Some fashion retailers are pulling the green wool over our eyes. According to Ryerson University fashion professor Alice Chu, this spring will see stores piled high with greens, blues and turquoises. "Because of the concern for global warming, because of the idea of sustainability, there will be a push for green," said Chu.
The return to nature-inspired colours is "what manufacturers will use to make you feel like you're doing something [for the environment]," she added.
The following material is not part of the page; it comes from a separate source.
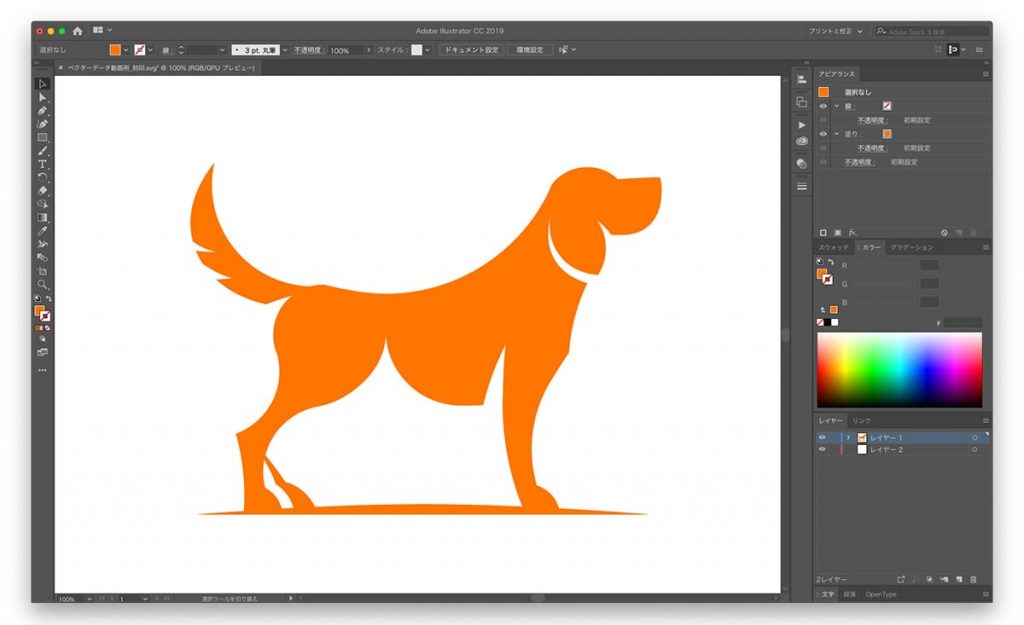Image resolution: width=1024 pixels, height=625 pixels.
Task: Select the Eraser tool
Action: [x=43, y=190]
Chu explained that, while many companies are becoming more eco-friendly, others use green and earth-toned colours to boost sales through the illusion of environmental consciousness.
This faux-environmentalist marketing strategy is called "greenwashing", said Richard Ivey School of Business marketing professor, Allison Johnson. "Consumers don't have the time to investigate," she said, adding that greenwashing works because the average shopper doesn't research a brand's commitment to the environment.
Banana Republic salesperson Joey Chiu feels cheated by the fashion industry. "It's kind of ironic," she said of the green movement, "because fashion is so not eco-friendly." Chiu added that, when it comes to protecting the environment, she feels most comfortable buying locally-made clothing. The problem is, truly eco-friendly brands often break the bank.
But Chiu has found a way to keep her own closet sustainable. She sticks to a neutral palette and classic shapes and hangs on to her older clothing "because fashion is a cycle, you're always going to come back to things," she said.